- **Passage provided**:
---

In a nutshell, my driver support user APIs that maps system RAM or a PCI BAR 
space to user space.  What I did not mention in my original post is that my 
driver performed a sort of custom protocol when mmap() is called.  Since 
mmap() really only provides a limited amount of space (the offset field) 
that I can use to pass additional information to my driver, I had 
implemented a custom protocol, which works as follows:

1.  API calls mmap to obtain a user virtual address
2.  Drivers mmap routine stores the VMA in an internal list and returns ok.
3.  API then issues a custom IOCTL to driver to complete mapping with 
additional info
4.  Driver retrieves VMA from internal list and performs mapping with 
io/remap_pfn_range, depending upon whether it's to system RAM or a PCI BAR.

The mappings always work fine, but starting with 2.6.15, the system freeezes 
when the file descriptor is closed.  I tried numerous tests and compared my 
code with existing drivers, such as /dev/mem.  Here is what I found:

The fix involved moving my calls to io/remap_pfn_range into my 
Dispatch_mmap() routine.  Once I did this, the system no longer crashed.  I 
still implement sending some custom information to the driver, but now I use 
special values in the offset field, remembering that the offset is 
eventually shifted by PAGE_SIZE by the time it reaches the driver.  My 
driver code essentially did not change.  In effect, all I really did was 
move it to the driver's mmap() routine.

I should mention that my original protocol has worked fine in kernels 2.2, 
2.4, and up to 2.6.14.  Some change to the VM subsystem in 2.6.15 broke my 
original code.  I don't believe there should be an issue with calling 
remap_pfn_range outside of the driver's mmap() routine, but I am not a 
kernel developer, so I could be wrong in my assumption.  One of my customers 
posed this question to Nick Piggin, and he seemed to think there should not 
be a problem with this.

---

- **Raw data**:
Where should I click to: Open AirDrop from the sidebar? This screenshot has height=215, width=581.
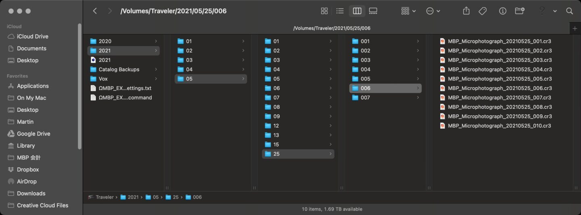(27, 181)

---

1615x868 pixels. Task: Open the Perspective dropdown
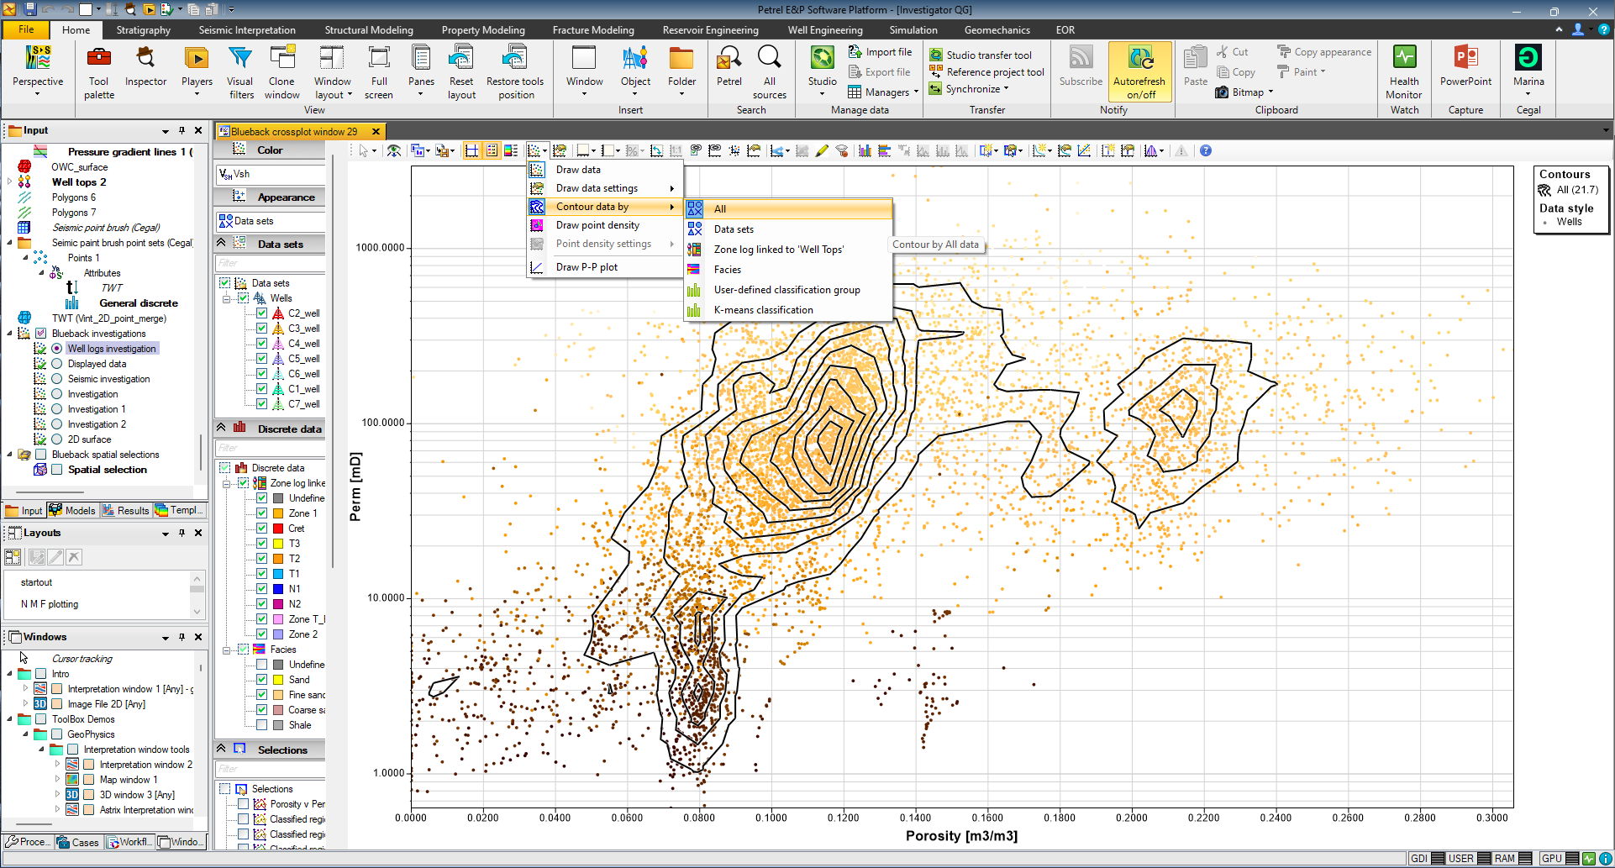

---

- **Set problem 1**: Return the mmap driver text from "In a nutshell, my" to "or a PCI BAR.", word for word.
- **Set problem 2**: Take the text on the driver's mmap() mapping problem further, beginning right after its final sentence.
The records were taken from a separate source.

- **Exercise answer 1**:
In a nutshell, my driver support user APIs that maps system RAM or a PCI BAR 
space to user space.  What I did not mention in my original post is that my 
driver performed a sort of custom protocol when mmap() is called.  Since 
mmap() really only provides a limited amount of space (the offset field) 
that I can use to pass additional information to my driver, I had 
implemented a custom protocol, which works as follows:

1.  API calls mmap to obtain a user virtual address
2.  Drivers mmap routine stores the VMA in an internal list and returns ok.
3.  API then issues a custom IOCTL to driver to complete mapping with 
additional info
4.  Driver retrieves VMA from internal list and performs mapping with 
io/remap_pfn_range, depending upon whether it's to system RAM or a PCI BAR.

- **Exercise answer 2**:
Hope this helps,

-Sam Abu-Nassar

>I currently have a module for a PCI device that maps system memory to user
>space with remap_pfn_range().  The system memory is acquired through
>dma_alloc_coherent (i.e. __get_free_pages).  The driver works fine on all
>2.4 kernels and all 2.6 kernels up to 2.6.14.  The failure seems to only
>occurs on 2.6.15 & up.
>
>The issue occurs when the application exists and/or the file descriptor is
>closed if the application maps the RAM buffer.  Sometimes kernel log
>messages appear regarding the page _mapcount being invalid (-1).  So, it
>must be when the VMM attempts to release page mappings.  Generally, the
>system hangs and sometimes, after a moment or two, a kernel panic message
>arises (see below).
>
>I am able to avoid the issue if my module does not call remap_pfn_range().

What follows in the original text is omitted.